■ **Exercise**
Among the lines below, copy each one in which "computer" appears.

■ **Dataset entries**
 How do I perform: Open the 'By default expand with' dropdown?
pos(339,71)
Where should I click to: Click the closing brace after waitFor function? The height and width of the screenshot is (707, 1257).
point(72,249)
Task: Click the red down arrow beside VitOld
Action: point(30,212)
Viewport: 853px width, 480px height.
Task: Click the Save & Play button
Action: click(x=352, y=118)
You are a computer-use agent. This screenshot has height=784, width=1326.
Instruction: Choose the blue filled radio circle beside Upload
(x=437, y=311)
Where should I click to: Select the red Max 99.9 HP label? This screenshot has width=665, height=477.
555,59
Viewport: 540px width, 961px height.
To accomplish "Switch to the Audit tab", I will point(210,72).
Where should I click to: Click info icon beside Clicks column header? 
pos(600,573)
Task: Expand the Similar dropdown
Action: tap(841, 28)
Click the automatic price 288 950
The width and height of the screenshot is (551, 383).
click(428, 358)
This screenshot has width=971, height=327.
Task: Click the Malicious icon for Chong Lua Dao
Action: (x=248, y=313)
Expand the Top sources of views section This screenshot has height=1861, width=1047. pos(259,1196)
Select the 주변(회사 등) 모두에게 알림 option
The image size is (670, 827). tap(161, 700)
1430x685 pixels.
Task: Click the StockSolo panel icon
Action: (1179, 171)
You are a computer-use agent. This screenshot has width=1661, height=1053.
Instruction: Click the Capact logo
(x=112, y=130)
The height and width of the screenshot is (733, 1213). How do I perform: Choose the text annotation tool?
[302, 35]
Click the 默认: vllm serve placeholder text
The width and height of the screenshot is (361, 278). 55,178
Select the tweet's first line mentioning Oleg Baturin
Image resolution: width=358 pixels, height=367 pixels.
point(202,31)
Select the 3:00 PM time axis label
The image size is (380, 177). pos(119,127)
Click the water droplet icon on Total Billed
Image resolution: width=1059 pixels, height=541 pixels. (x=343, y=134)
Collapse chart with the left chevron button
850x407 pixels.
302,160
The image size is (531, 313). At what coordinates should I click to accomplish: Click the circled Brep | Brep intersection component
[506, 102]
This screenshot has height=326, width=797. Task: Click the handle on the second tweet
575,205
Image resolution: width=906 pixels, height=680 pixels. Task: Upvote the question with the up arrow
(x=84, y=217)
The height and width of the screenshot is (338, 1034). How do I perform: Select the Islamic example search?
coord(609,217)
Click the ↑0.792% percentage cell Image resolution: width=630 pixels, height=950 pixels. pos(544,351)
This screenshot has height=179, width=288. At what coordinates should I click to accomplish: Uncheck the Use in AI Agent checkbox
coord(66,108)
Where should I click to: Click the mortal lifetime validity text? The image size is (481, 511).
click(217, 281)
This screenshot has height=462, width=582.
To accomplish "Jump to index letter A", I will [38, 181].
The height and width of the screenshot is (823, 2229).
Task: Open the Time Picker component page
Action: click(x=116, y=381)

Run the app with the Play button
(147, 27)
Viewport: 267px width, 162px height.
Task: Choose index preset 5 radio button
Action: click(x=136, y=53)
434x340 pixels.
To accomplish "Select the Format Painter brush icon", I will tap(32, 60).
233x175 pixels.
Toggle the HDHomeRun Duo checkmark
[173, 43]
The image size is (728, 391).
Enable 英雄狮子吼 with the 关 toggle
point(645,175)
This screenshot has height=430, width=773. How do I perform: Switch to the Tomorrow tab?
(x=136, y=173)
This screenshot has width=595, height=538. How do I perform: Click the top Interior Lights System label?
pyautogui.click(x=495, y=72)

■ **Result**
You are a computer-use agent. This screenshot has height=784, width=1326.
You are a computer-use agent. This screenshot has width=1661, height=1053.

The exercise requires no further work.